### [ФРАГМЕНТ ТЕКСТА]

▽

Начались занятия в школах. Дети учатся прилежно, старательно, но старшеклассников тянет туда, на окраины и в пригороды, откуда доносятся глухие удары орудий, где вспыхивает внезапный огонь ночного боя.
— У меня вчера шесть ребят собрались бежать на фронт. Все взбудоражены. Один говорит: «Пустите бить фашистов, буду шесть дней воевать, а седьмой учиться»,— рассказывала нам учительница Анна Федоровна Русова.
Несколько дней назад по Крещатику своим ходом прошел захваченный под Киевом тяжелый немецкий танк. На танке нарисована военная эмблема: буйвол с задранным вверх хвостом. Танк этот стоит в городском саду на забаву детям. Они... снова берут его в плен, подкрадываются к его гусеницам с бутылками. Маленькие киевляне — такой же смелый народ, как и взрослые.
...Сегодняшний Киев — суровый, трудовой, яростный, бессмертный советский город. И ополченцы, и санитарки, выносящие раненых, и старые рабочие-арсенальцы, снова приготовившиеся к боям по прошествии двадцати с лишним лет... и пушки, стоящие в глубине дворов, и части Красной Армии... и очередь у кассы цирка — все это наш Киев, героический Киев».
О том, что Киев может быть скоро сдан, и мысли не допускали. Мне сказали, что одно только упоминание о возможности оставления Киева приводило Сталина в ярость. Из Ставки в те дни одна за другой следовали на Юго-Западный фронт директивы: «Во что бы то ни стало удерживать Киев...», «Киев не оставлять и мостов не взрывать». Но когда на киевском направлении обстановка катастрофически осложнилась и над войсками, оборонявшимися там, нависла угроза окружения, Ставка приняла — увы, с опозданием! — решение об отводе наших армий. 19 сентября Киев был оставлен. Сообщение об этом опубликовано 22 сентября. Всего две газетных строки: «После многодневных, ожесточенных боев наши войска оставили Киев».
Это горестное известие настигло меня на Северо-Западном фронте. Когда вернулся в Москву, сразу же перелистал «Правду», «Известия», другие центральные газеты. Кроме сообщения Информбюро, ничего там не нашел — никаких комментариев, никаких подробностей. Секретарь редакции сказал, что было указание всем редакторам «в подробности не вдаваться».
А мы и не располагали подробностями. Ни один из семи корреспондентов «Красной звезды», работавших на Юго-Западном фронте, не прислал ни строчки. Связь с ними оборвалась.
Отправился я в Генштаб, но и там мало что узнал.
Вернулся в редакцию в тягостном настроении. В это время и зашел ко мне Илья Григорьевич. До того он успел уже просмотреть корреспондентские папки, ничего там не нашел о последних днях Киева. Спрашивает меня:
— Что же будем печатать?

△

### [Извлечённые записи]
▽

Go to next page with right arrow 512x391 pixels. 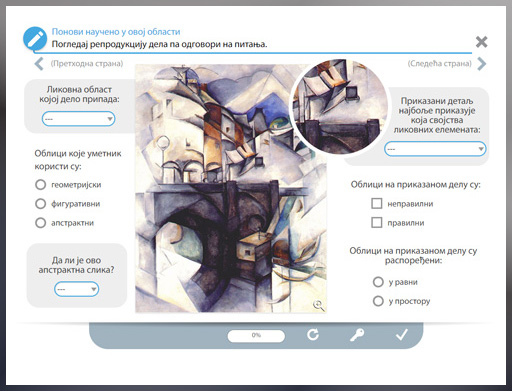[482, 64]
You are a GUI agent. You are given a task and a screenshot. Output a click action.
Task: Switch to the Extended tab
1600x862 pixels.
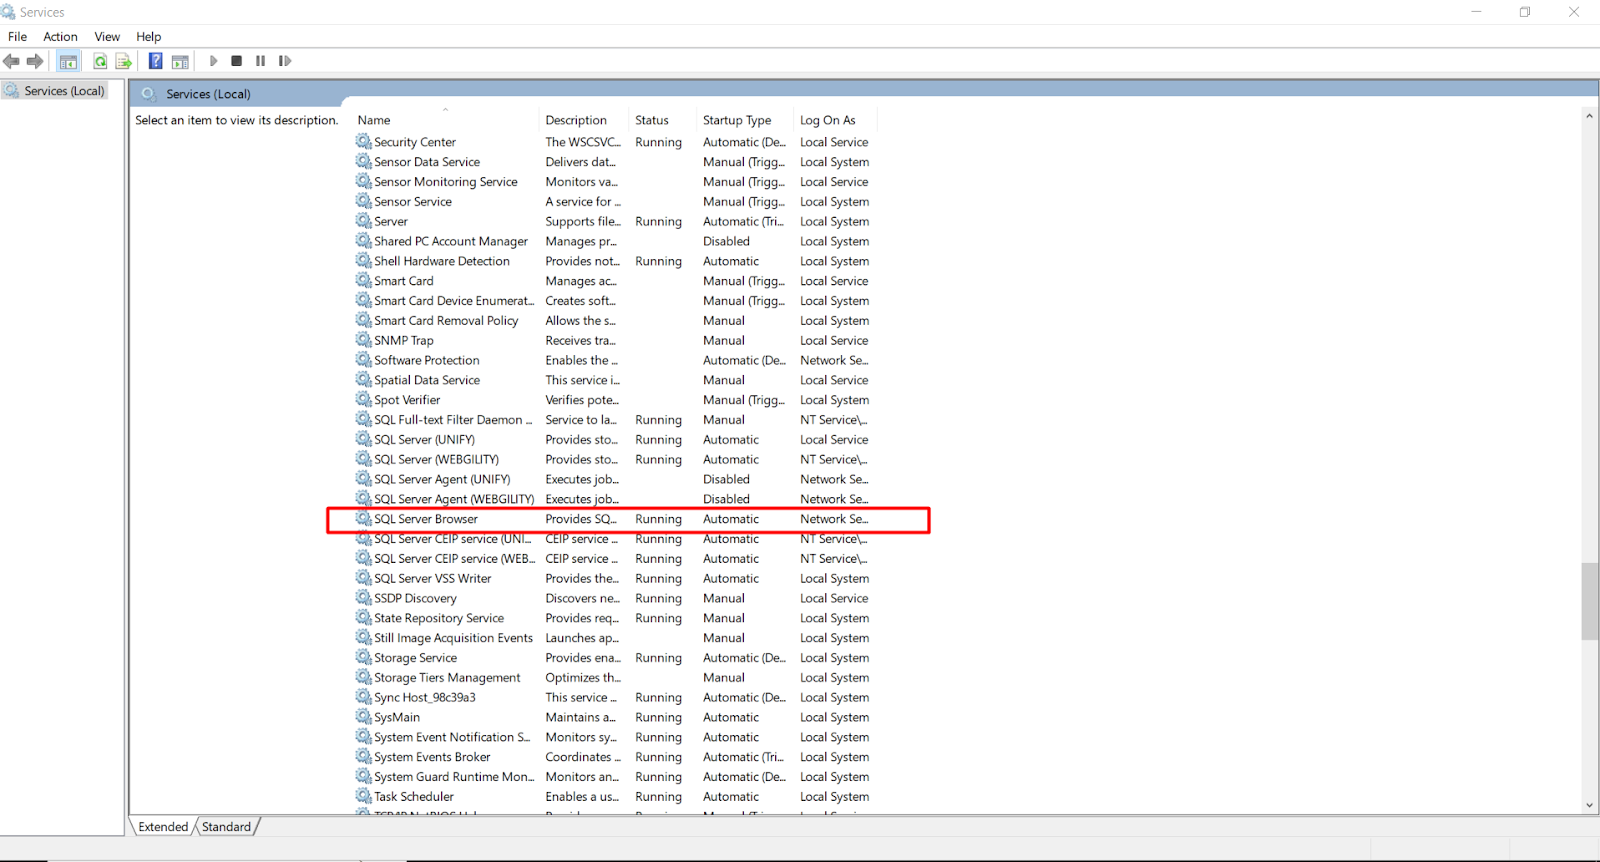coord(163,827)

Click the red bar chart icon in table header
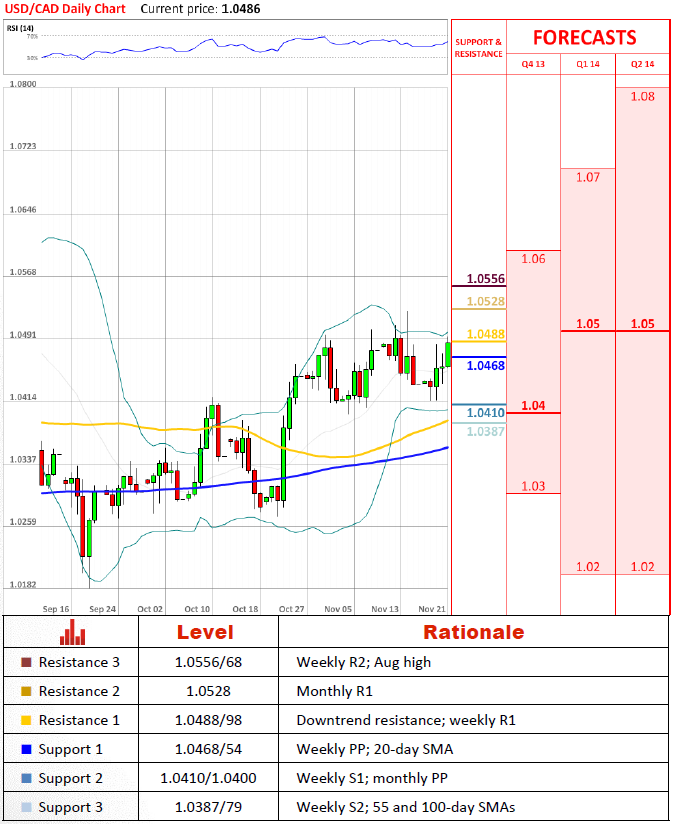pyautogui.click(x=71, y=632)
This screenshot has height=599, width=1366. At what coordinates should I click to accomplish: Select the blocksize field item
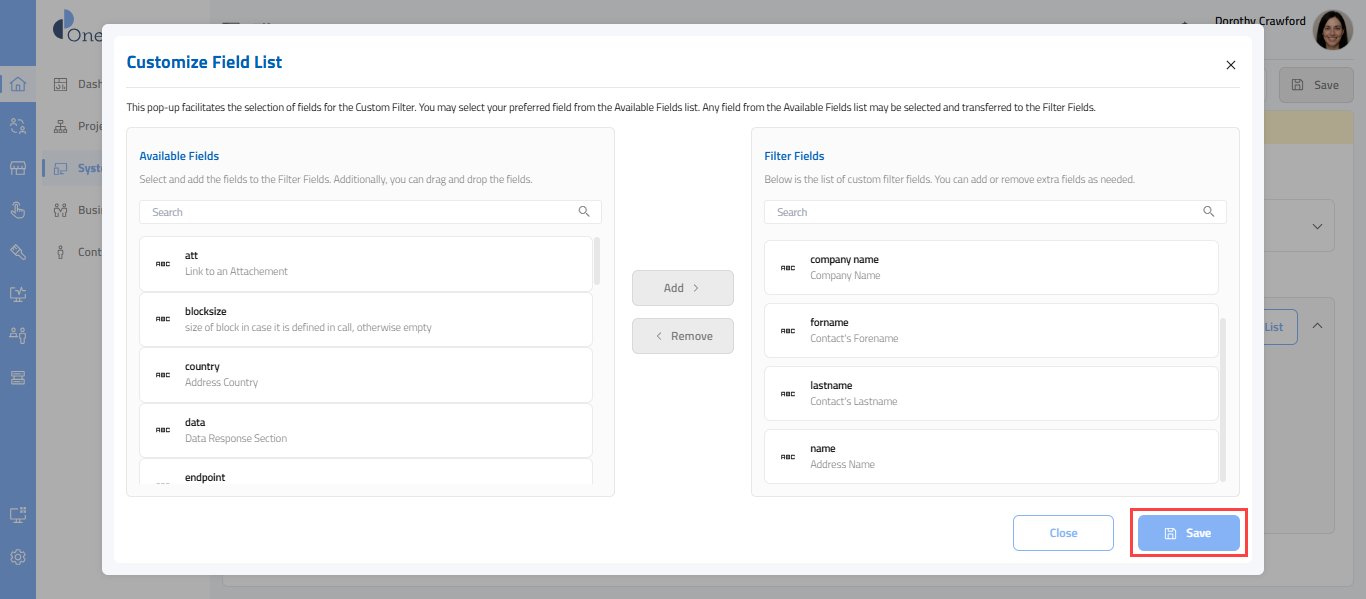365,319
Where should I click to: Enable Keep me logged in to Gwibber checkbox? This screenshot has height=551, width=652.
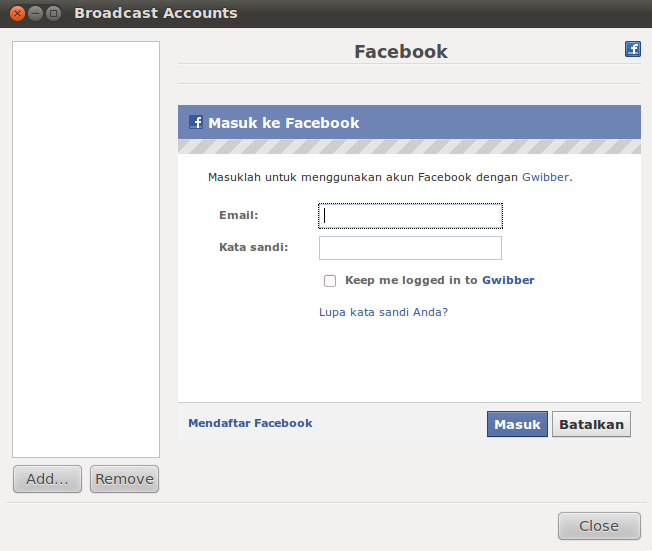[330, 281]
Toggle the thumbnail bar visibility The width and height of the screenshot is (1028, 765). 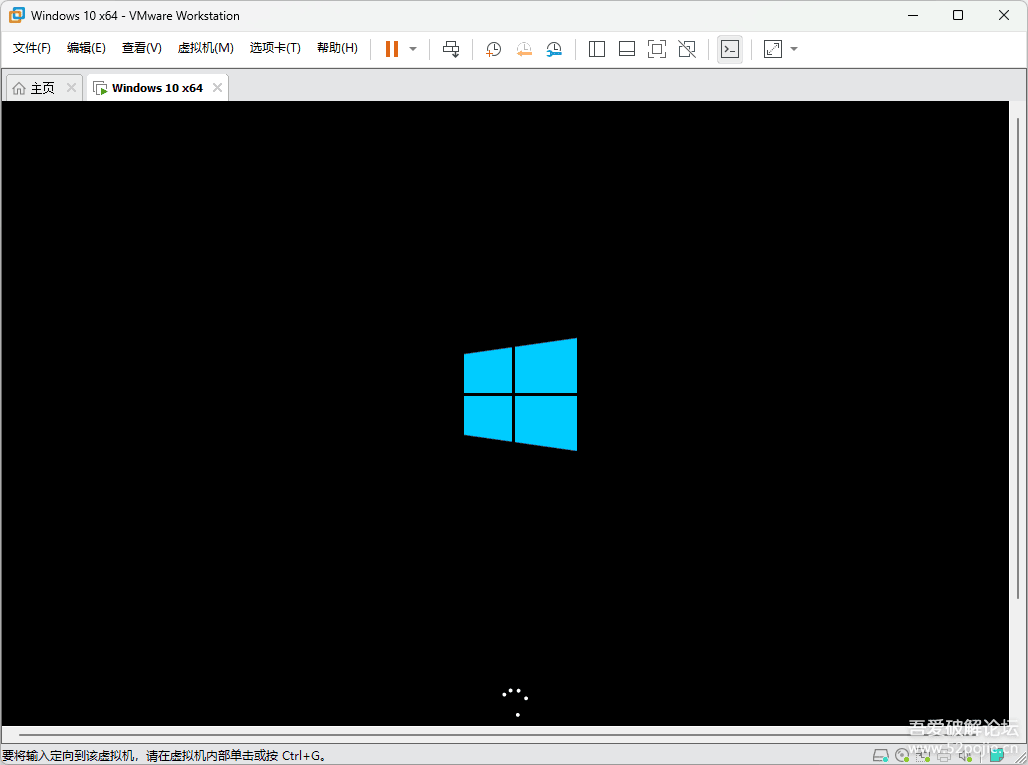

△

### [ЧТО СДЕЛАТЬ]
1/ Перечислите всё, что во фрагменте о Киеве перечислено в предложении, которое заканчивается словами «все это наш Киев, героический Киев».
2/ Укажите по фрагменту о Киеве, какого числа Киев был оставлен.

### [ОТВЕТЫ]
1/ Ополченцы; санитарки, выносящие раненых; старые рабочие-арсенальцы, снова приготовившиеся к боям; пушки, стоящие в глубине дворов; части Красной Армии; очередь у кассы цирка.

2/ Киев был оставлен 19 сентября.